Os órgãos e entidades submetidos à orientação deverão observar as seguintes condições:

a) o aumento da tarifa de transporte público gera a possibilidade de repactuação do item relativo aos valores pagos a título de vale-transporte;

b) o início da contagem do prazo de um ano para a primeira repactuação deve tomar como referência a data do orçamento a que a proposta se refere, sem depender da data do último reajuste de tarifa de transporte público;

c) os efeitos financeiros da repactuação contratual decorrente do aumento da tarifa de transporte público passam a valer a partir da efetiva modificação do valor de tarifa de transporte público; e

d) as regras de repactuação devem observar as disposições contidas nos arts. 37 a 41 da Instrução Normativa nº 2, de 30 de abril de 2008.

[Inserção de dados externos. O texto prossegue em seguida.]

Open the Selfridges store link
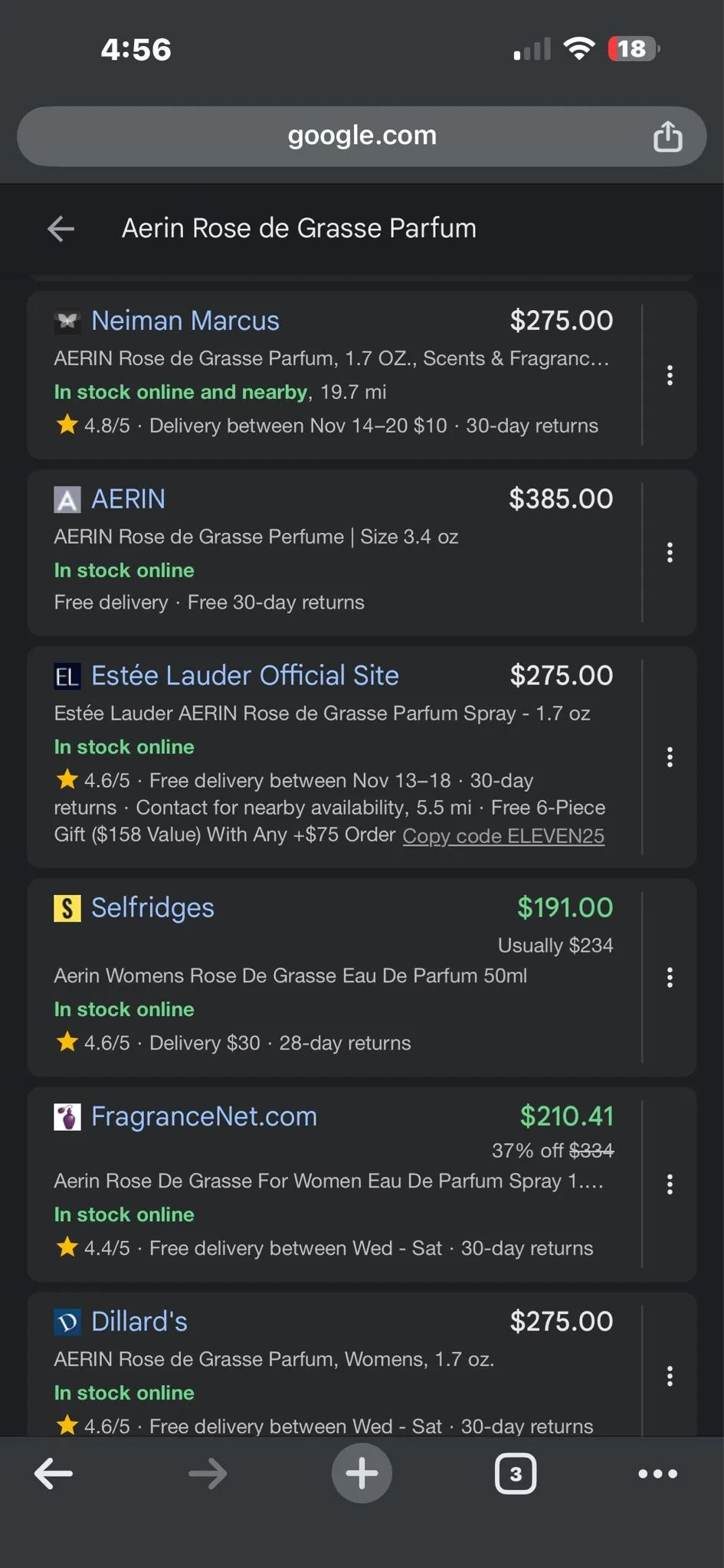Screen dimensions: 724x1568 152,908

A repactuação é um mecanismo de ajuste da variação efetiva de custos utilizando índices estabelecidos antes de o contrato ser firmado. Ela é necessária para que os preços dos serviços continuados ofertados acompanhem a inflação, evitando a defasagem e o consequente prejuízo do fornecedor/prestador. Entende-se por serviços continuados toda atividade ininterrupta em que um oferta-se à Administração Pública um produto ou uma atribuição.